• _Reading text_:
"""
What APR is your baseline for long term savings? I'm interested in where you see significantly higher APR savings accounts because the Apple Card Savings Account is 400x my previous savings account APR.


I don't have a savings account but buy CDs on a regular basis. For the next two years, I have something between 5% and 6% maturing every 3 months. Apple Card Savings is 4.15%.

So you can definitely do better than the Apple Card, but to some extent you're paying bankers to do what I do manually every 3 months. (You just pay them in "spread"; they're buying the same CDs I am, but keeping some of the profits to themselves. And letting you withdraw the money whenever you want, not just when the underlying CD matures. I get only a small amount of interest on my "what if I get fired and need to eat for 3 months until the next CD matures?" fund, sitting in my checking account.)

I never bother with actual savings accounts because in a year or two interest rates will be back down to 0.0000001% or whatever, in which case just holding the cash in my brokerage account is easier. (At least it gets swept into an overnight account that earns 0.0000015% interest! Wow!)
"""
• _Data section_:
"""
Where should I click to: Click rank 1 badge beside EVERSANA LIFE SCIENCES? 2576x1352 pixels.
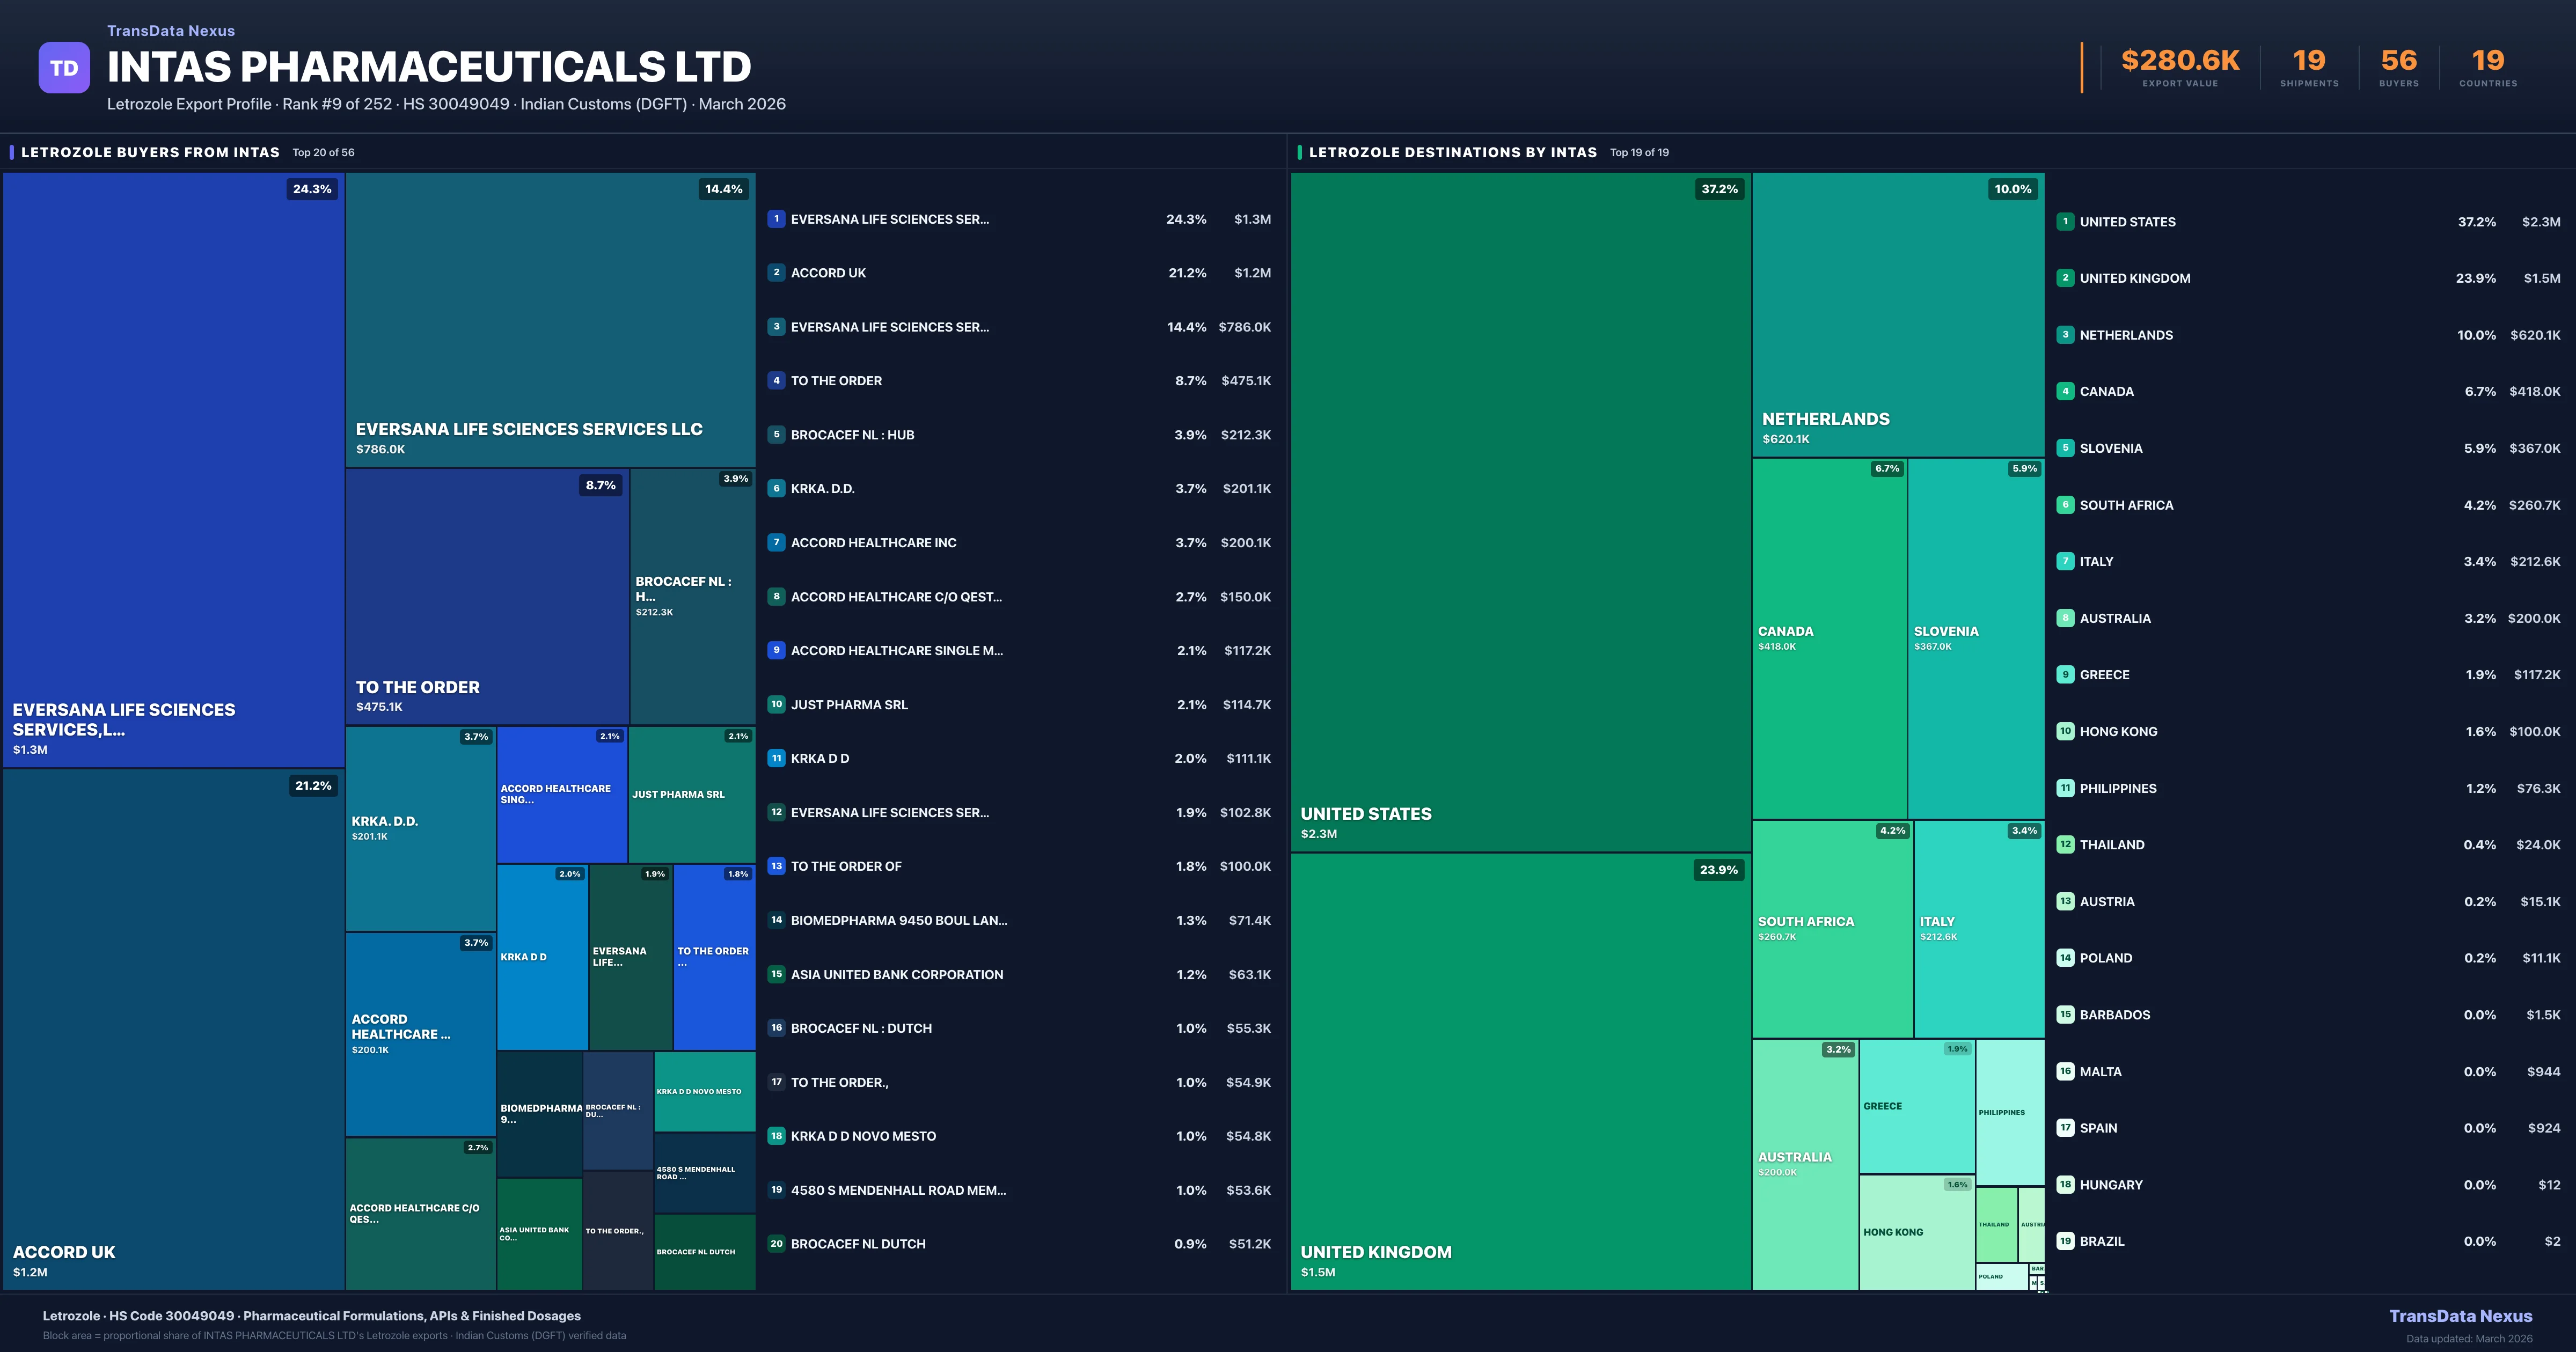(x=776, y=219)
"""
• _Requests_:
[1] Translate this sentence from the savings discussion into Spanish: "I don't have a savings account but buy CDs on a regular basis."
[2] Pick up the savings discussion after its last sentence and carry it forward.

• _Outputs_:
[1] No tengo una cuenta de ahorros, pero compro certificados de depósito con regularidad.

[2]
There’s at least 50 different online banks that are paying more than 4.15%. Check out depositaccounts.com. Off the top of my head, Ally, Capital One, Vio Bank, MyBankingDirect, SoFi, and a bunch of others. If you’re getting less than 5% it’s time to open a new account.


I have a HYSA with UFB Direct (5.25% APY) and if you use Wealthfront or Robinhood, their paid offerings have 5%-ish. Apply is like 4.5% or something. I've been meaning to move that out to one of the 5% accounts.


It's way better than my previous savings account as well, but still about 0.5-0.75 points lower than a couple of CDs that I have.

Not sure if that counts as significant or not, but I figure it adds up.

Apple Savings: 4.15%

CIT Bank 6-Mo CD: 4.88%

CIT Bank 18-Mo CD: 4.5% I think?


It's pretty easy to find 5% right now, especially with money market sweep accounts that invest in US treasuries.


As of this writing, Ally is still higher than Apple Savings account (4.25% APY vs 4.15% APY)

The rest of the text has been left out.